9. September 2018

Wettrennen um Zahl der Tablets

Erinnert sich noch jemand an die Zeiten, als die pädagogische Internationale fast in corpore nach Finnland pilgerte, ins Schulwunderland mit den besten Pisa-Resultaten? Vorbei. Interessiert keinen mehr. Estland ist jetzt das neue Finnland, weil Estland den andern Ländern offenbar weit voraus ist mit der Digitalisierung seiner Schulen. Man hat zwar keine Ahnung, was die hektischen Reformen der letzten zwanzig Jahre tatsächlich bewirkt haben, wie der oberste Schweizer Bildungsforscher Stefan Wolter kürzlich in diesen Spalten reichlich ernüchtert erklärt hat. Doch der nächste grosse Reformhype in der Schule ist gleichwohl bereits in vollem Gang.
Digitalisierung der Schulen: Vor falschen Hoffnungen sei gewarnt, NZZ, 8.9. von Martin Beglinger


Der zuständige Wirtschaftsminister Johann Schneider-Ammann gab 2017 das entsprechende Motto für die Bildungspolitik vor. «Wir sollten uns später nicht den Vorwurf machen müssen, wir hätten irgendetwas verschlafen.» Und bei der Vorstellung des jüngsten nationalen Bildungsberichtes bekräftigte er vor kurzem: «Digitalisierung hat oberste Priorität.» Also wird man lieber mehr als weniger investieren, es dürften Hunderte von Millionen in den nächsten Jahren sein.

Einen ersten Eindruck von diesem grossen neuen Run liefert der Kanton Zürich, wo sich die Gemeinden derzeit ein Wettrennen über die Zahl der Tablets in den Klassen liefern. Ist nicht eines pro Kind das Beste? Aber sicher, wird jeder ICT-Verantwortliche sagen. Oder reicht ein Gerät für zwei, drei oder gar vier Kinder vollauf? Wer diese Meinung vertritt, gerät rasch unter Rechtfertigungsdruck.

Natürlich sei jedem Kind ein eigenes Schul-Tablet gegönnt, und selbstverständlich sind Investitionen in die Digitalisierung sinnvoll. Nur sei ebenso vor falschen Vorstellungen gewarnt, die mit der digitalen Aufrüstung im Klassenzimmer verbunden sind. Man kann sich die Kritik an Elternabenden gut ausmalen, wonach die Bildungschancen ungerecht verteilt sind, weil das eigene Kind ein Tablet teilen muss und jenes in der Nachbargemeinde nicht. Als würde die Zahl der Computer in den Klassen über gerechte Chancen in der Bildung entscheiden.

Schön wär's, es ginge so leicht, aber das glauben höchstens die Geräteverkäufer. So manchem Dreijährigen, der mit einem Tablet ruhiggestellt wird, wünschte man lieber Eltern, die mit ihrem Kind reden; die Antwort geben, wenn es etwas wissen will, und nochmals antworten, wenn es nachfragt.

Überall preist die IT-Industrie jetzt ihre neue Hard- und Software als grandiose Lösung für die Schule der Zukunft an. Von massgeschneidertem und individualisiertem Unterricht für jedes einzelne Kind ist gerne die Rede. Algorithmen sollen es nun richten. Keine Frage, man ist heute wesentlich weiter als mit den Sprachlabors, die vor vierzig Jahren mit viel Pomp eingeführt wurden und als einer der grössten und teuersten Flops in der Schulreformgeschichte endeten. Doch das Gemeinsame dahinter ist eine übersteigerte Hoffnung in die Technik.

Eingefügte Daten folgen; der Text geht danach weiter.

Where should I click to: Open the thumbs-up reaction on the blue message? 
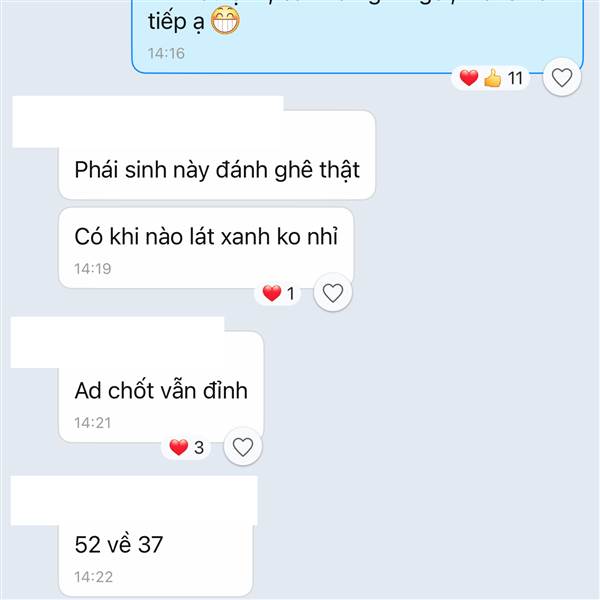[x=492, y=78]
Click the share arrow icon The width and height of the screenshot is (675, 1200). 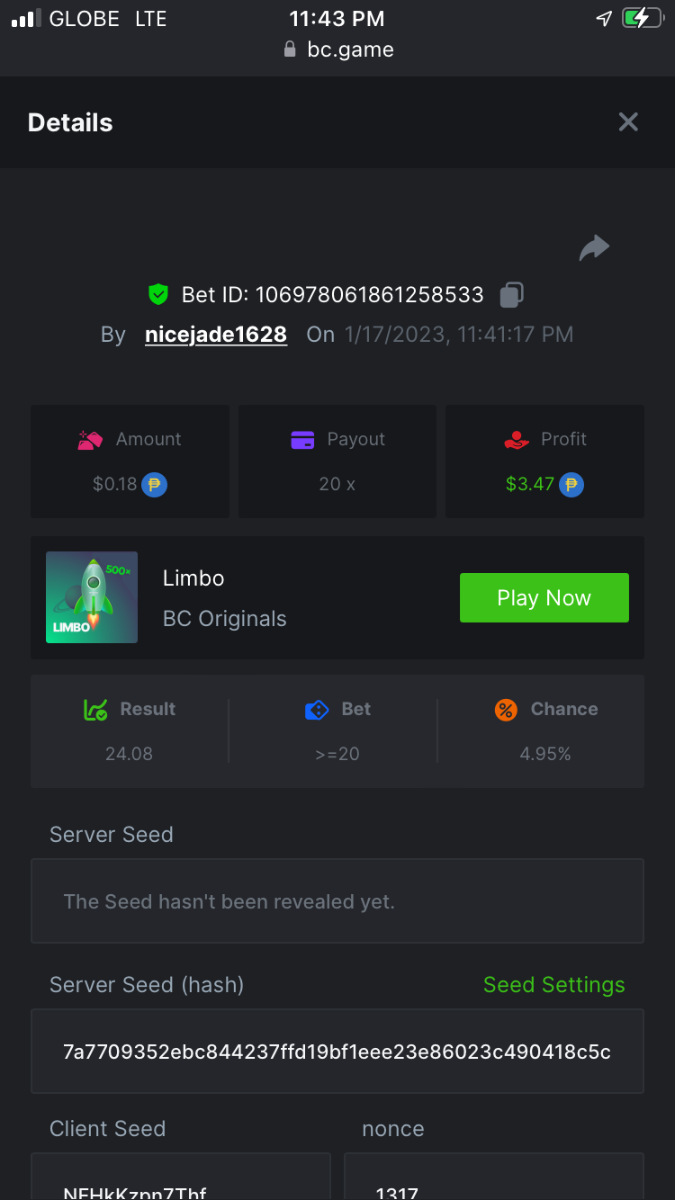(x=594, y=248)
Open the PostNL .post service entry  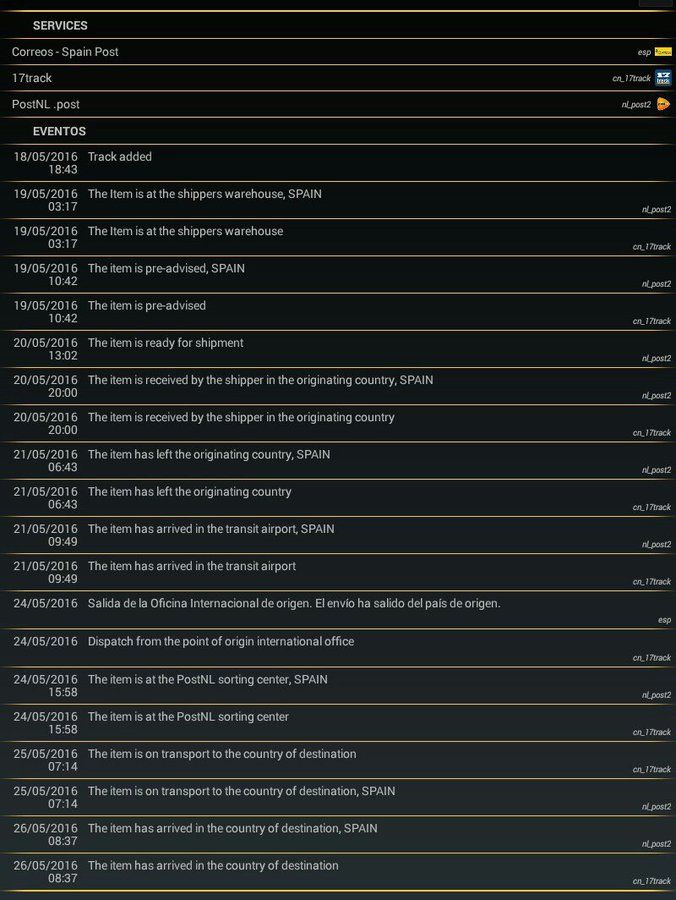[338, 104]
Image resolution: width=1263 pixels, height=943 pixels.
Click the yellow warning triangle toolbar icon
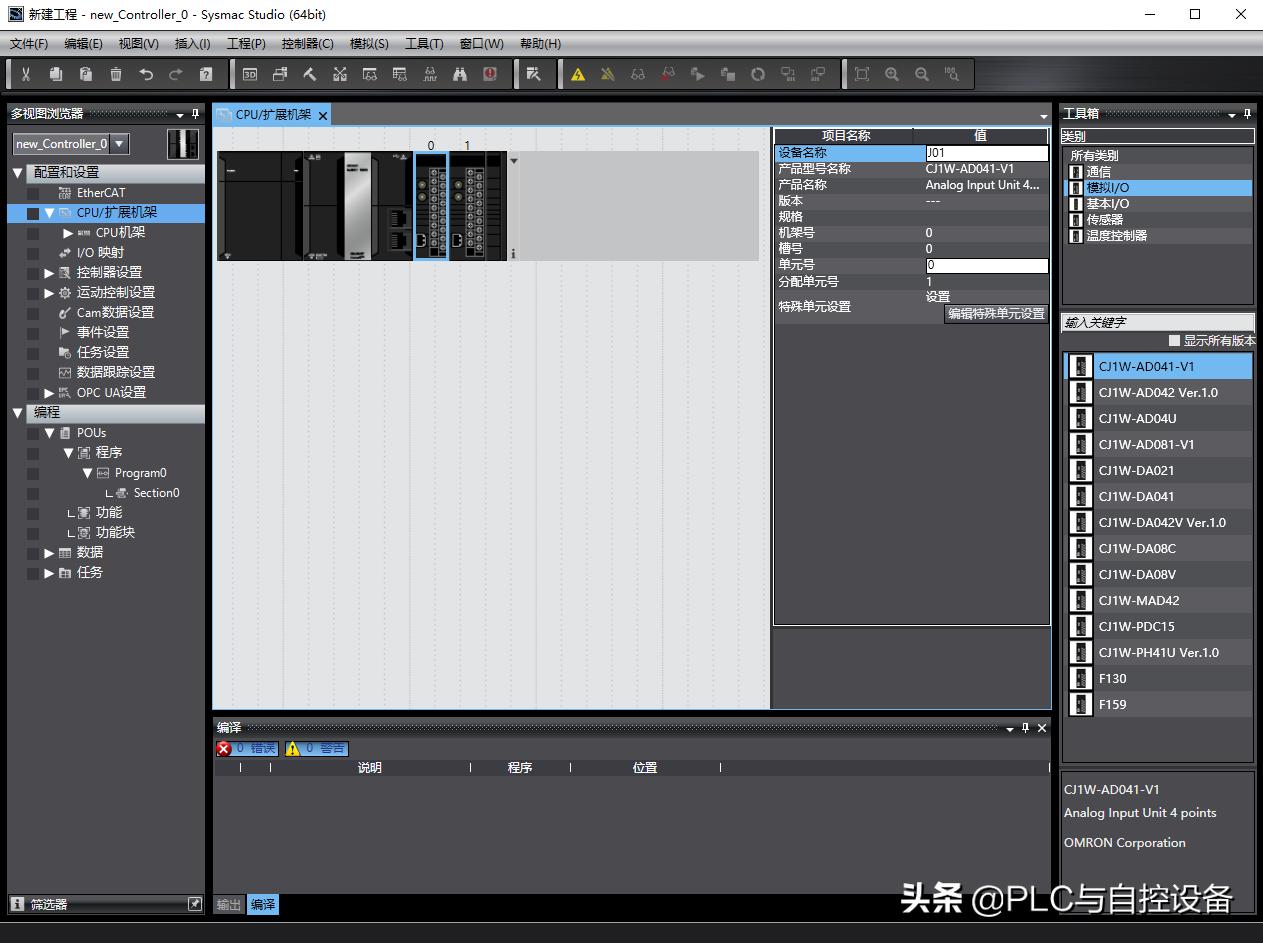578,74

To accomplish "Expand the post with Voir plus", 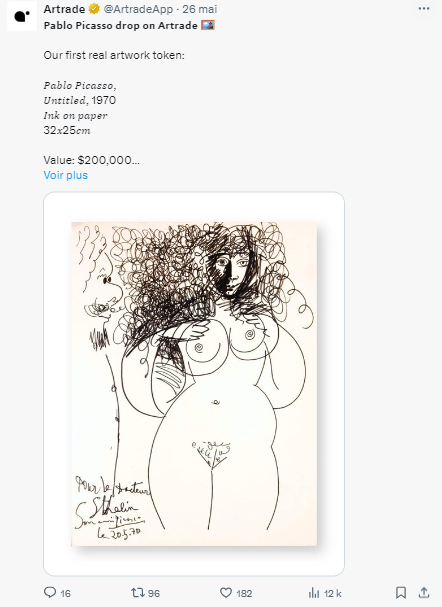I will (65, 175).
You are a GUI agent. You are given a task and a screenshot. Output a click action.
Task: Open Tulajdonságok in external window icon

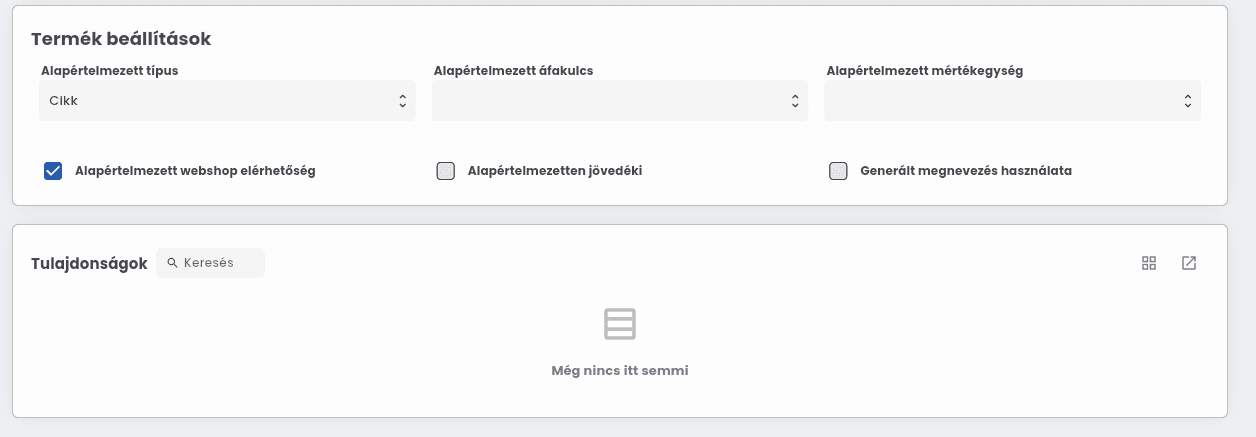click(1189, 263)
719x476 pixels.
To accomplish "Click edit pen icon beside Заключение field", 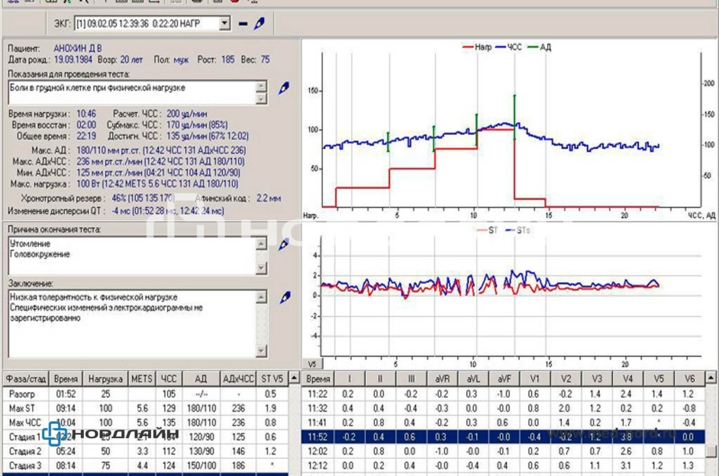I will pyautogui.click(x=283, y=297).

Man muss gewiss nicht so weit gehen wie der Soziologe Richard Münch, der in seinem neuen Buch über den «Bildungsindustriellen Komplex» bereits den Untergang des gesamten Lehrberufes an die Wand malt – verdrängt durch einen von den IT-Giganten forcierten digitalen Unterricht. Aber gerade jetzt, am Anfang dieses Digitalisierungsschubes, lohnt es sich, eine der wenigen unbestrittenen Erkenntnisse der Bildungsforschung in Erinnerung zu rufen: Viel wichtiger als die Tablet-Versorgungsquote ist und bleibt, wie Eltern mit ihren Kindern umgehen und wer vor einer Klasse steht.